Michael Greenstone, the chief economist of President Barack Obama’s Council of Economic Advisors calls it “the most important figure you’ve never heard of.” In fact, there is a wide divergence of opinion on what this number should be, depending on what assumptions are used in the analysis. Even the EPA has a range that runs between $11 and $105, depending on the discount rate used.
However, a study published online this week in the journal Nature Climate Change concludes that the actual figure should be much higher, more than twice the highest value in the EPA’s range. According to study co-author Frances Moore, a PhD candidate in the Emmett Interdisciplinary Program in Environment and Resources at Stanford’s School of Earth Sciences, the actual figure should be $220, almost six times that which is currently being used.
Co-author Delavane Diaz, a PhD candidate in Stanford’s Department of Management Science and Engineering, said: “If the social cost of carbon is higher, many more mitigation measures will pass a cost-benefit analysis.”
In other words, as Greenstone suggested, this is indeed a very important number.
For their study, the authors looked carefully at the assumptions that were being used in the popular model, known as the Dynamic Integrated Climate-Economy (DICE) model, a form of integrated asset modeling (IAM).
Previous models only looked at one-time economic costs, ignoring persistent impacts that accumulate over time, which could affect a country’s economic growth rate. Taking this into account results in a considerably higher economic impact.
Specifically, they made three modifications:
- They allowed climate change to affect the growth rate of the economy;
- They accounted for adaptation to climate change; and
- They divided the model into two regions to represent high- and low-income countries.
They particularly wanted to explore the difference between countries, because of the fact that poorer countries will be more vulnerable to climate impacts, like rising sea level or reduced rainfall.
Said Moore: “This effect is not included in the standard IAMs.
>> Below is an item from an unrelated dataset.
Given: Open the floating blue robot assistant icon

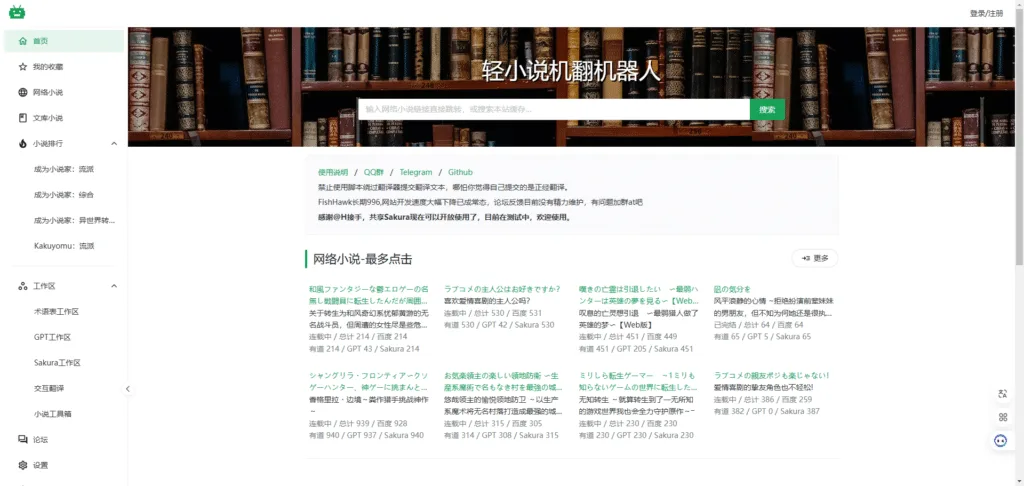Looking at the screenshot, I should pyautogui.click(x=1002, y=440).
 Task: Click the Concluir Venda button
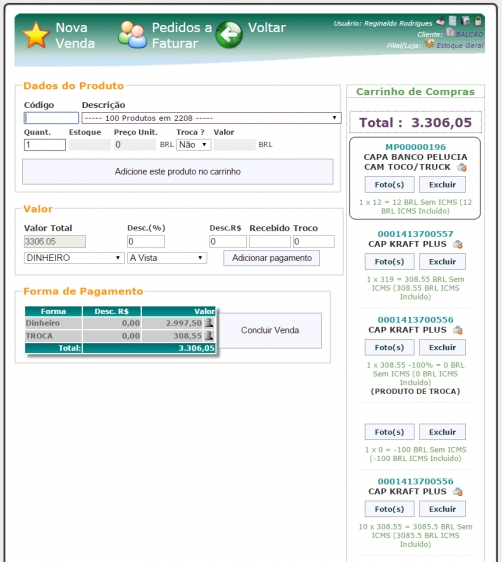click(x=270, y=330)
So, until now it’s been very difficult to justify aggressive and potentially expensive mitigation measures because the damages just aren’t large enough.”
“If poor countries become less vulnerable to climate change as they become richer, then delaying some emissions reductions until they are more fully developed may in fact be the best policy,” Diaz added. “Our model shows that this is a major uncertainty in mitigation policy, and one not explored much in previous work.”
While acknowledging some uncertainties in the analysis that fall short of precisely prescribing the most optimal investment levels, Diaz still maintained that “this does not change the overall result that if temperature affects economic growth rates, society could face much larger climate damages than previously thought, and this would justify more stringent mitigation policy.”